+++ EXERCISE PASSAGE
Sense Of Self | Pushing the Wave

Sense Of Self

Opinion, 5 May 2023
by L.A. Davenport
Vous Etes Beaux Graffiti in Marseille
Vous êtes beaux. Graffiti spotted in Marseille, France
This week, the sun came out, at least where I am right now, and after continuous rain and grey skies it is not only a relief but also I feel as bright and bouncy as the flowers that are finally having their moment in the sun.

And suddenly, all is green. Leaves have appeared seemingly from nowhere to fill all the gaps in between the grey and brown that dominates life in winter.

In our small household the smiles have come a little easier this week, and having felt more motivated to get out a camera and snap happy moments, I have been thinking about what it means in our age to take photographs and share them.

Children, at least nowadays, see themselves all the time, in pictures, in videos and on video calls, almost from the moment they are born. Especially if you live a long way from family members, as most of us do, the notion of seeing oneself is a weekly, if not daily, occurrence for a child today.

But what does it mean for how they see and understand themselves?

When I was young, I had no real idea what I looked like, apart from the odd school photo from time to time or the infrequent grainy holiday snap, and I didn’t really care. On the rare occasion when I looked at photographs, it was more to see relatives whom I knew slightly than to look at myself.

I was surprised recently to find that my family have an entire treasure trove of photographs from my childhood. I had no idea. They certainly never got them out to reminisce and tell me about past adventures, or even our daily life. I had, in fact, laboured under the impression that we didn’t have any record of our past at all.

The result of all this was that not only did I not really know, apart from glances in the mirror when I cleaned my teeth or checked my clothing was on straight, or care about what I looked like, but also I didn’t really think too much about how anyone else looked.

Until I got to the Big City and was a teenager, I can say with all honesty that no one at school was bothered about what we wore or what we looked like, unless one was particularly unkempt or dirty or unusual, and so could be labelled as a some sort of gypsy. Appearance was merely there for identification, so that one knew who was who, and who was not who.
++++++
_WORK INSTRUCTIONS_
a – Put this sentence from the Sense Of Self essay into Spanish: "But what does it mean for how they see and understand themselves?"
b – According to the Sense Of Self essay, what was the writer recently surprised to learn the family had?
The listing has nothing to do with the Sense Of Self essay.
+++ DATASET EXCERPTS
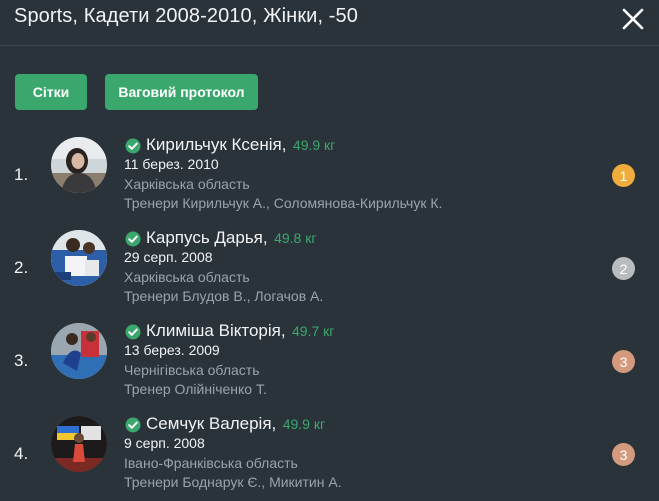  I want to click on athlete-weight: 49.8 кг, so click(296, 238).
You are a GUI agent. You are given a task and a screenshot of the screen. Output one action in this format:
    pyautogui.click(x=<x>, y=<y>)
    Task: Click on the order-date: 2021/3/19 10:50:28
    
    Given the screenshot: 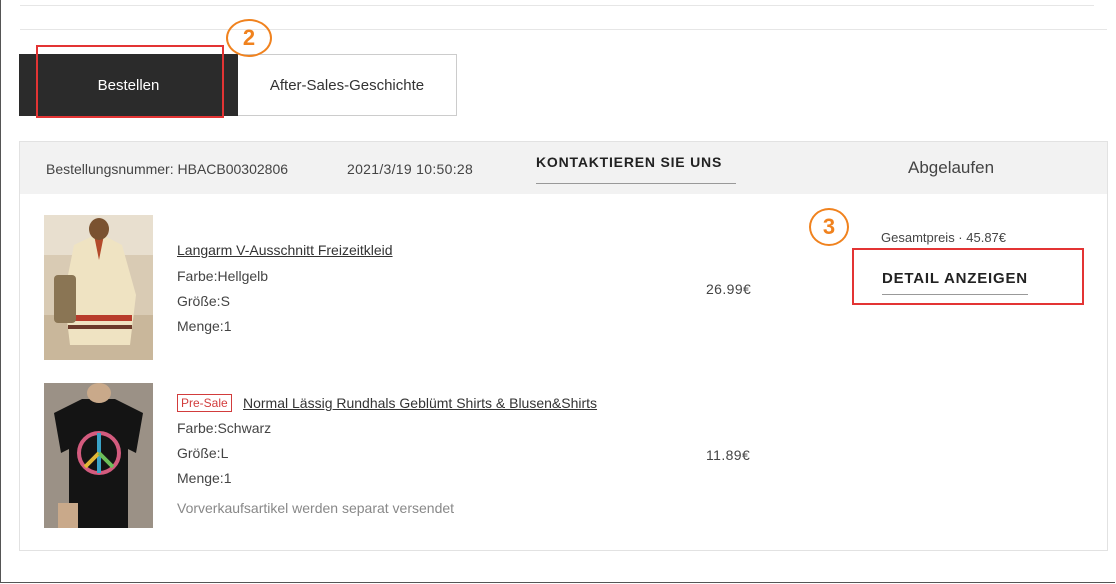 What is the action you would take?
    pyautogui.click(x=410, y=169)
    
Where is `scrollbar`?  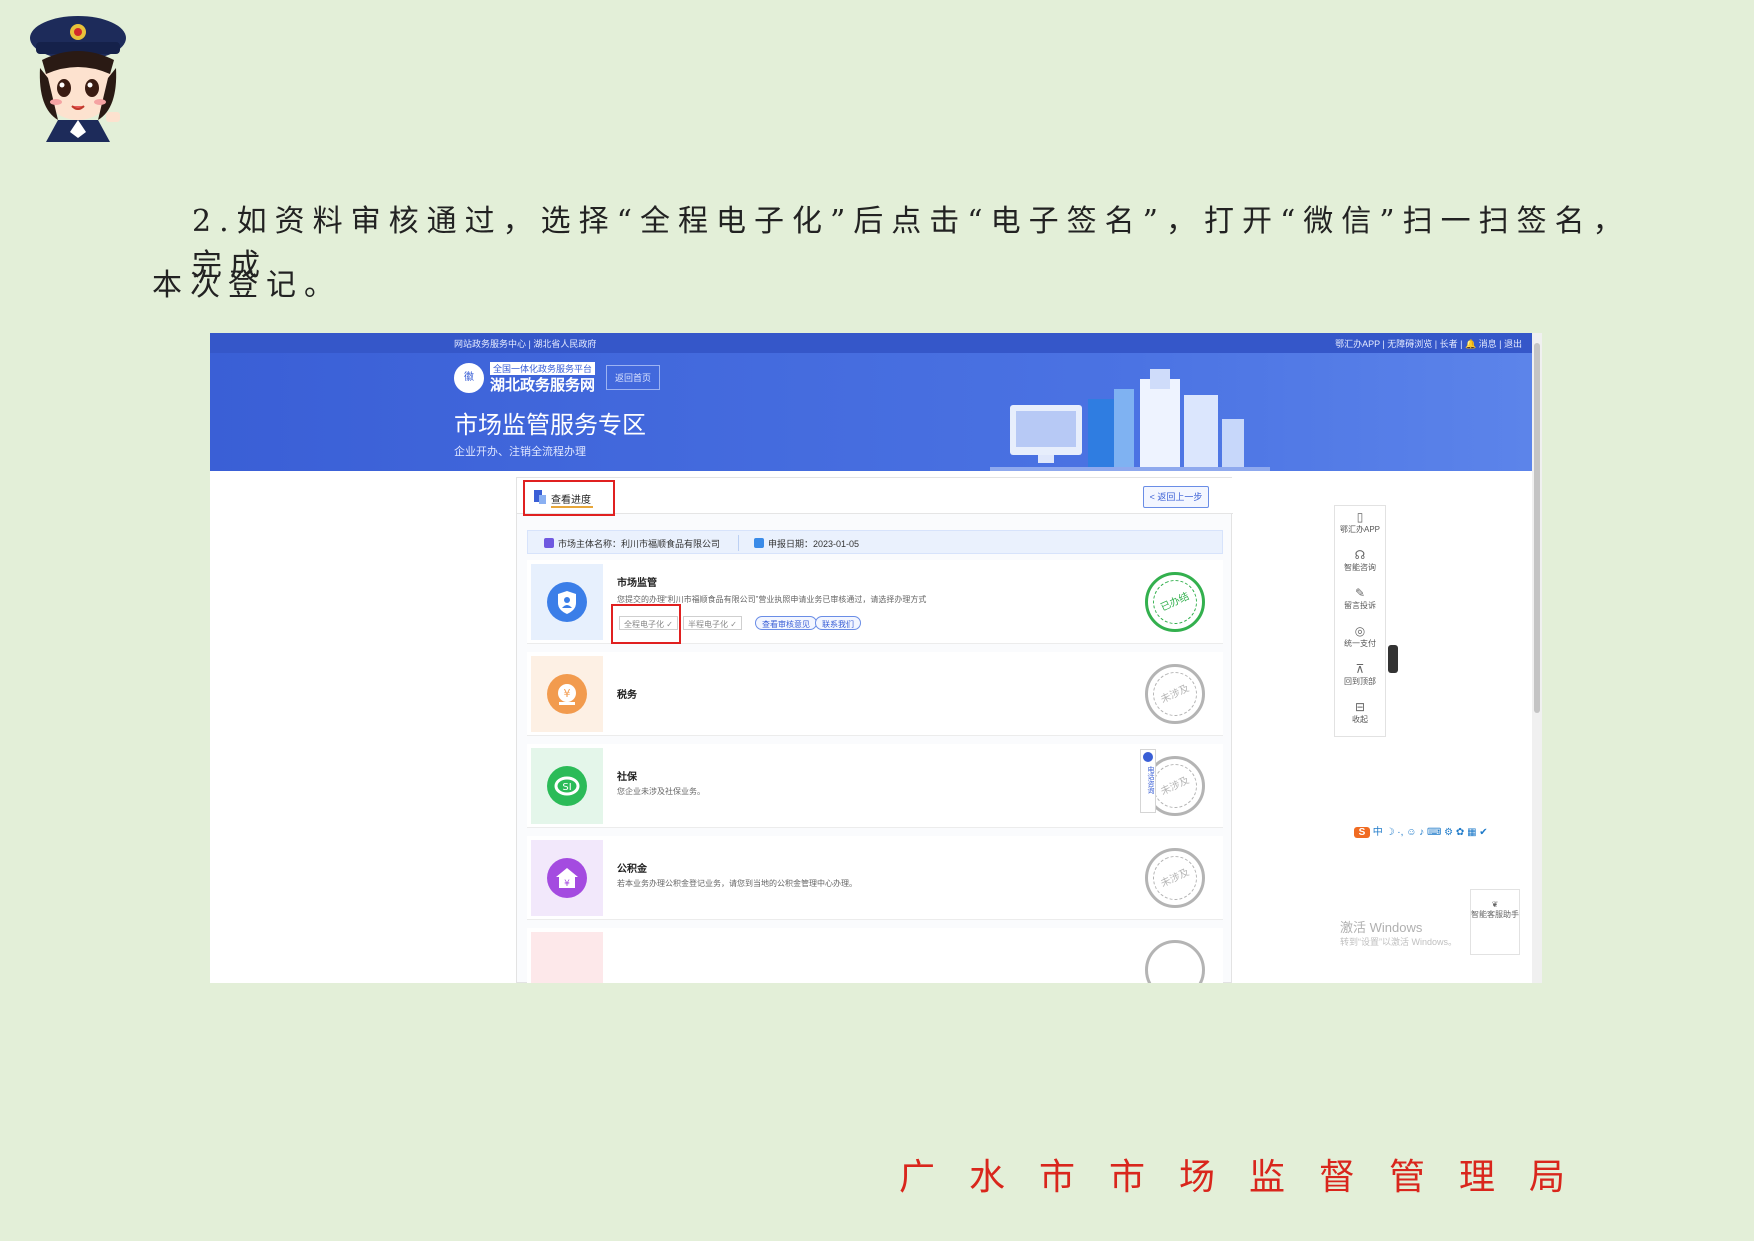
++++++
_RESPONSE LIST_
a – Pero ¿qué significa eso para la manera en que se ven y se entienden a sí mismos?

b – An entire treasure trove of photographs from the writer's childhood.